**Required actions**
- A) Transcribe the part of the registration statement text below that opens with the words containing "(2) That, for" and closes with "fide offering thereof.".
- B) Answer these questions from the registration statement text below:
(i) Where can the Exhibit Index be found?
(ii) Which two forms are named in the proviso limiting paragraphs (a)(1)(i) and (a)(1)(ii)?
(iii) For determining liability under the Securities Act of 1933, what is each post-effective amendment deemed to be?
--- Start of Document ---
Item 7. Exemption From Registration Claimed
     Not applicable.
Item 8. Exhibits
     See the Exhibit Index following the signature page.
Item 9. Undertakings
  (a)   The Company hereby undertakes:
     (1) To file, during any period in which offers or sales are being made, a post-effective amendment to this Registration Statement:

 


 

     (i) To include any prospectus required by section 10(a)(3) of the Securities Act of 1933;
     (ii) To reflect in the prospectus any facts or events arising after the effective date of the Registration Statement (or the most recent post-effective amendment thereof) which, individually or in the aggregate, represent a fundamental change in the information set forth in the Registration Statement;
     (iii) To include any material information with respect to the plan of distribution not previously disclosed in the Registration Statement or any material change to such information in the Registration Statement;
provided, however, that paragraphs (a)(1)(i) and (a)(1)(ii) do not apply if the Registration Statement is on Form S-3 or Form S-8 and the information required to be included in a post-effective amendment by those paragraphs is contained in periodic reports filed or furnished by the Company pursuant to section 13 or section 15(d) of the Securities Exchange Act of 1934 that are incorporated by reference in the Registration Statement.
     (2) That, for the purpose of determining any liability under the Securities Act of 1933, each such post-effective amendment shall be deemed to be a new registration statement relating to the securities offered therein, and the offering of such securities at that time shall be deemed to be the initial bona fide offering thereof.
--- End of Document ---
--- Start of Stored rows ---
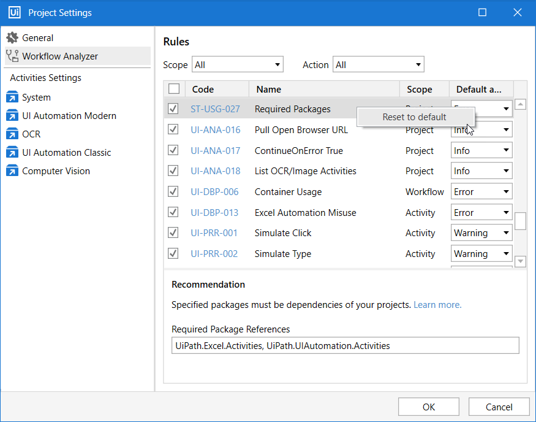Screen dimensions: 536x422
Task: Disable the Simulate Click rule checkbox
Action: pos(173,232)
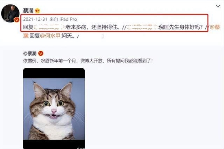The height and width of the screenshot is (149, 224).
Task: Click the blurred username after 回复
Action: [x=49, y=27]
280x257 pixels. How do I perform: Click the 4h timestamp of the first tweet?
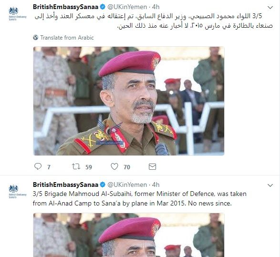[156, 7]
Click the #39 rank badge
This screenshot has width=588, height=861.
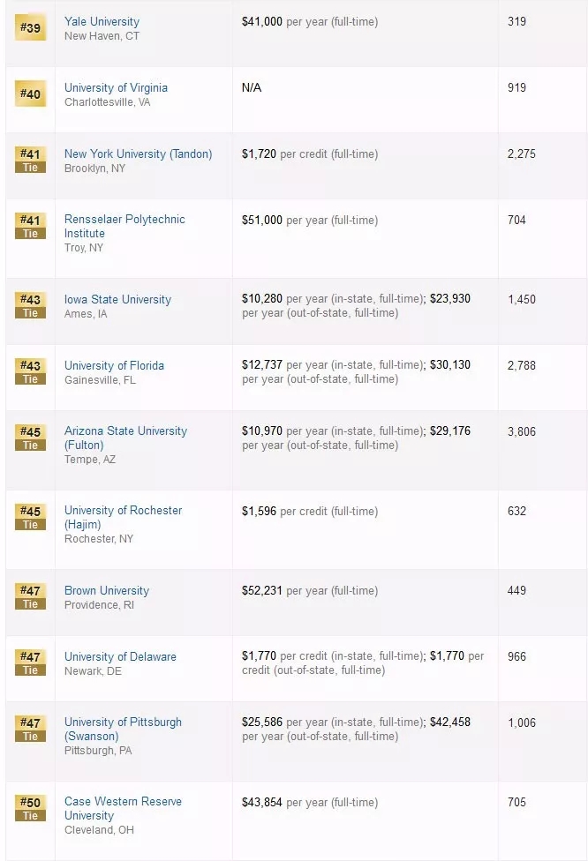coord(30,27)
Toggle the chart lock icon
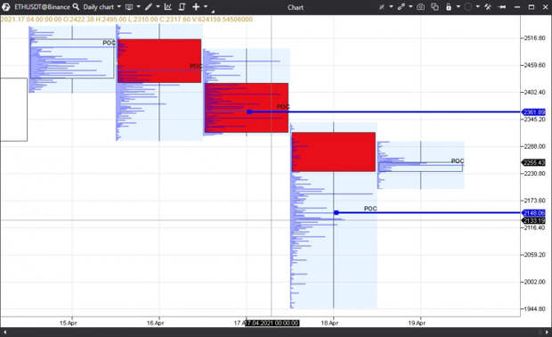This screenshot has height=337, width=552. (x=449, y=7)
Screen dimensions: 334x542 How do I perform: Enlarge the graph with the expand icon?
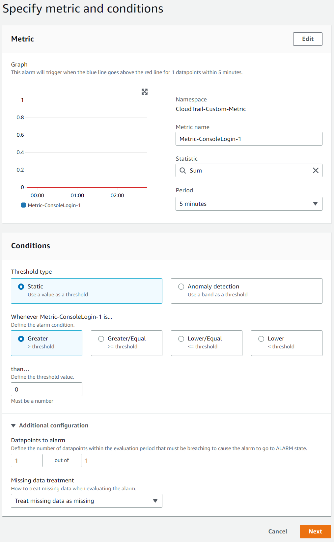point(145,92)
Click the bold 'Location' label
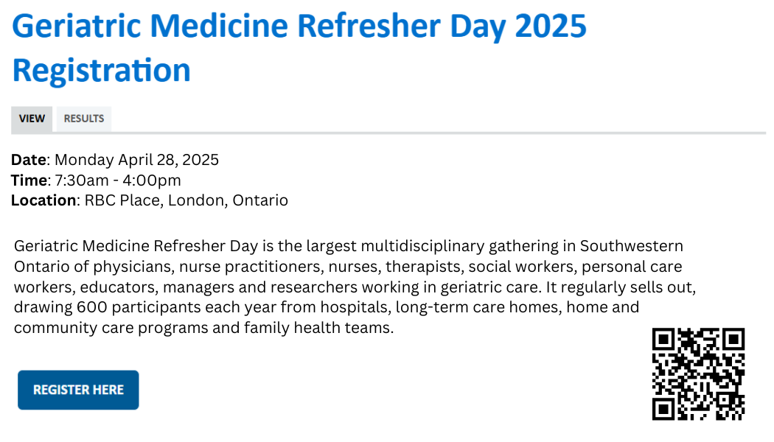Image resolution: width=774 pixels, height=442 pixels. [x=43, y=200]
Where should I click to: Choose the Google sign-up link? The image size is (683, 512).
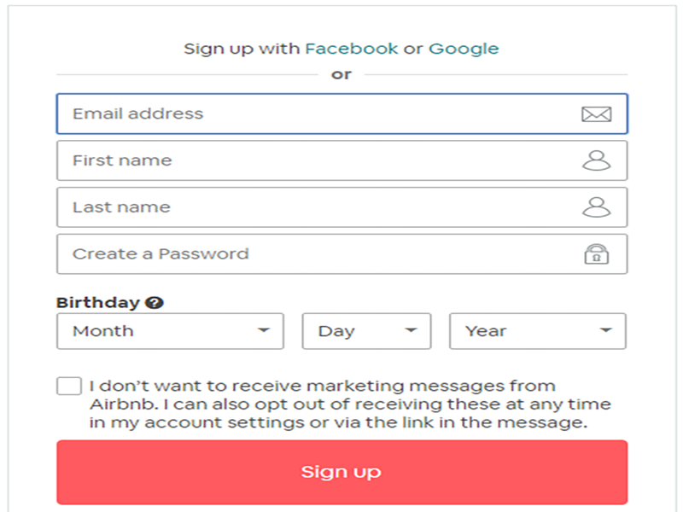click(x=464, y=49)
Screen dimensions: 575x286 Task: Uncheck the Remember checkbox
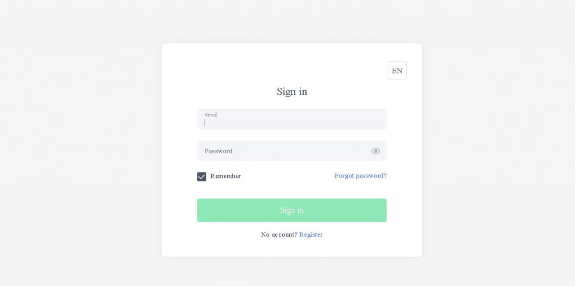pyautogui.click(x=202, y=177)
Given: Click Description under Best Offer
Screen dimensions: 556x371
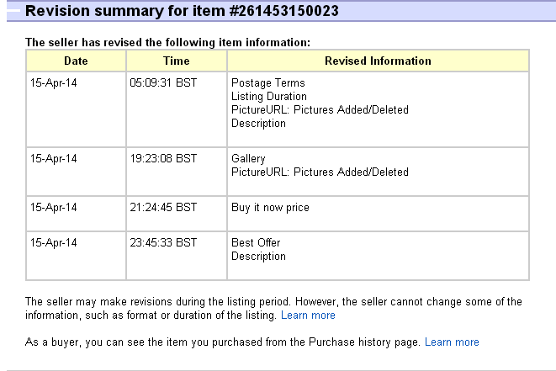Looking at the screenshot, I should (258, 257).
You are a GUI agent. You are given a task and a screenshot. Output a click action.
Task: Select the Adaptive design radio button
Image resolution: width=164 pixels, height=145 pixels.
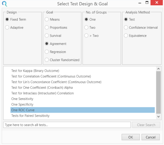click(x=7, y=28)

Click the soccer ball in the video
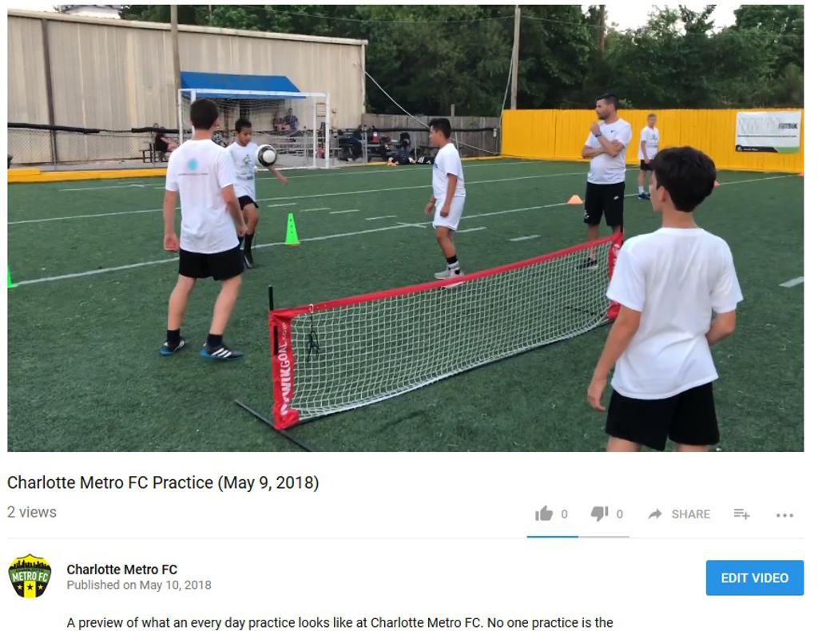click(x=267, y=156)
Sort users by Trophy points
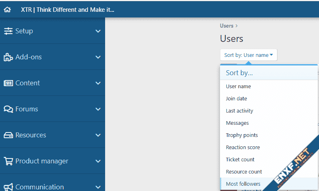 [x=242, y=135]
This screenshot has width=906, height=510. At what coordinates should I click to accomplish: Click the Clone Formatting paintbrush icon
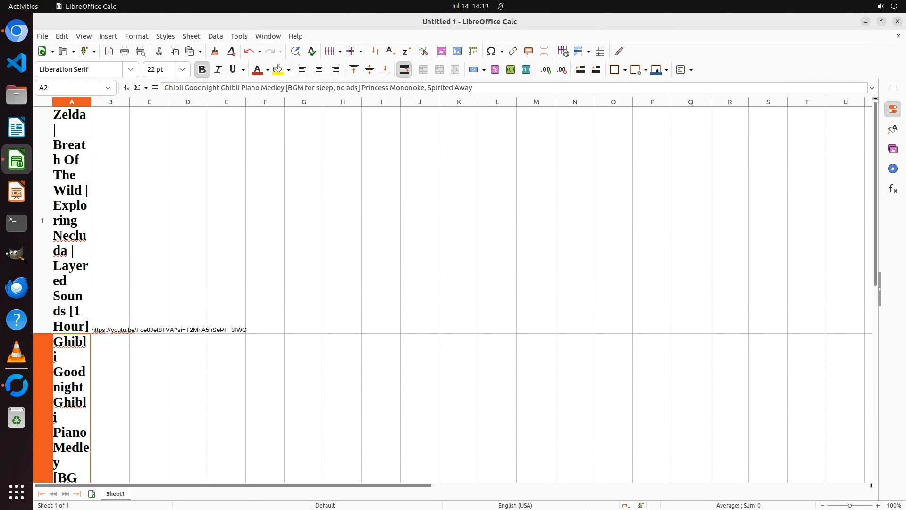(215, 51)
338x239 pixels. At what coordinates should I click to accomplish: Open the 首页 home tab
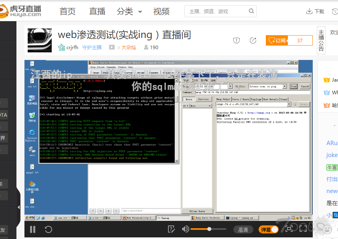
--- End of Stored rows ---
**Answers below**
- A)
(2) That, for the purpose of determining any liability under the Securities Act of 1933, each such post-effective amendment shall be deemed to be a new registration statement relating to the securities offered therein, and the offering of such securities at that time shall be deemed to be the initial bona fide offering thereof.

- B)
(i) It follows the signature page.
(ii) Form S-3 and Form S-8.
(iii) A new registration statement relating to the securities offered therein.